Even if you're brave (read: suicidal) enough to visit Afghanistan these days, you should still avoid large gatherings, particularly those marking national and Muslim holidays. But, should curiosity get the best of you, cover yourself according to the strictest local custom and check out these celebrations.
One of the most important holidays in Afghanistan is Navrus (New Days), celebrated around March 21, on the spring equinox. It's an Islamic adaptation of far more ancient festivities, and special foods - wheat for the ladies and veal for the men - are prepared. Wine is traditionally part of the service, but that custom has been put on hold by the puritanical Taliban. Navrus is a family affair these days, though some communities still take it into the streets.
Liberation Day takes place on April 18, and probably isn't the party to flaunt any connections you might have with the West. It's followed by Revolution Day, April 27, making the whole month a great time for flag waving. May 1 means Labor Day, here as in all the former Soviet republics. Independence Day is celebrated August 18 with at least some fanfare.
The four major Islamic holidays are celebrated according to the lunar calendar, so check the dates and plan ahead.
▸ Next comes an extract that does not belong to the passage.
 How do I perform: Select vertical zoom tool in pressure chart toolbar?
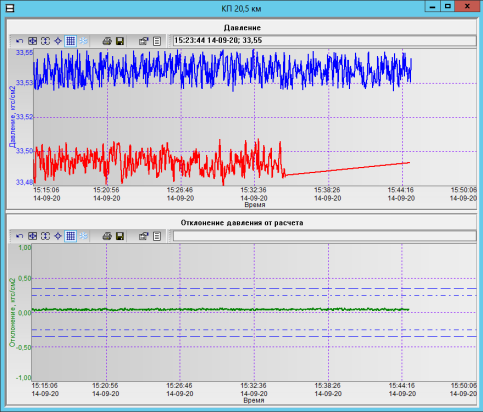pyautogui.click(x=45, y=41)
Eid-ul-Azha, the Feast of Sacrifice, marks the beginning of the hajj, or pilgrimage to Mecca. Those who can afford it buy and slaughter an animal, then share the meat with friends and strangers. Mawlid-an-Nabi, the Prophet Mohammed's birthday, is much more low-key.
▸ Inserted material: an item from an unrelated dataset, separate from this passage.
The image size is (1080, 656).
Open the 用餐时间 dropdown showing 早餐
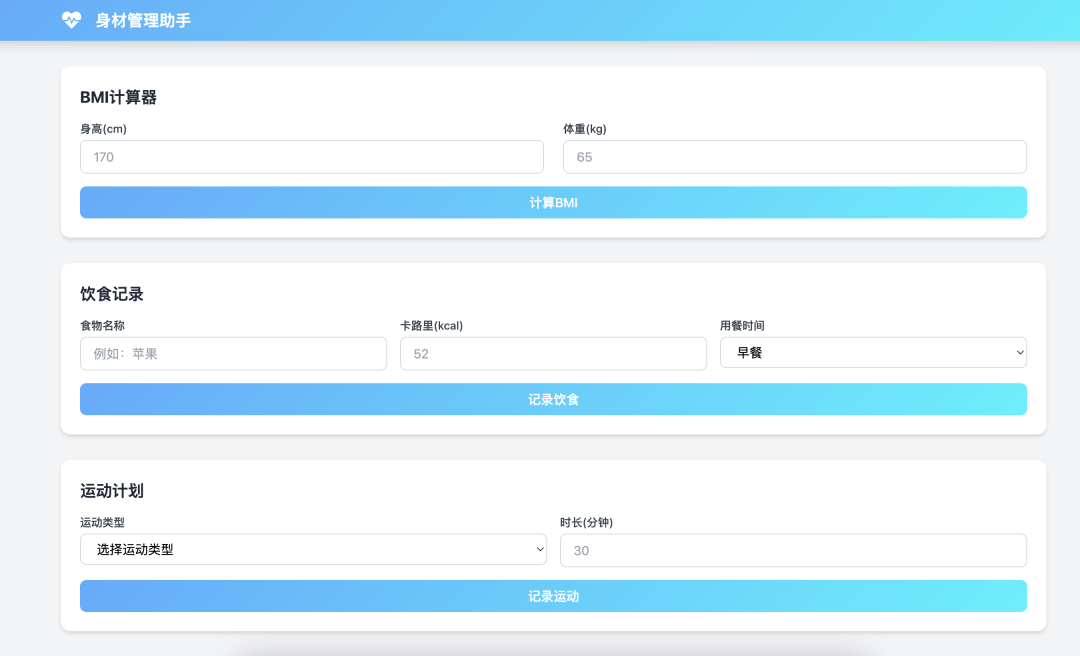coord(872,353)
Ramadan is the month of fasting. From sunrise to sunset devout Muslims who can physically handle it are asked to go without food, drink, cigarettes and just about everything else. It's illegal - not to mention very, very rude - to do any of these things in front of people observing this important holiday. Eid-ul-Fitr marks the end of Ramadan, when friends and families gather to eat, eat and, if so inclined, smoke cigarettes.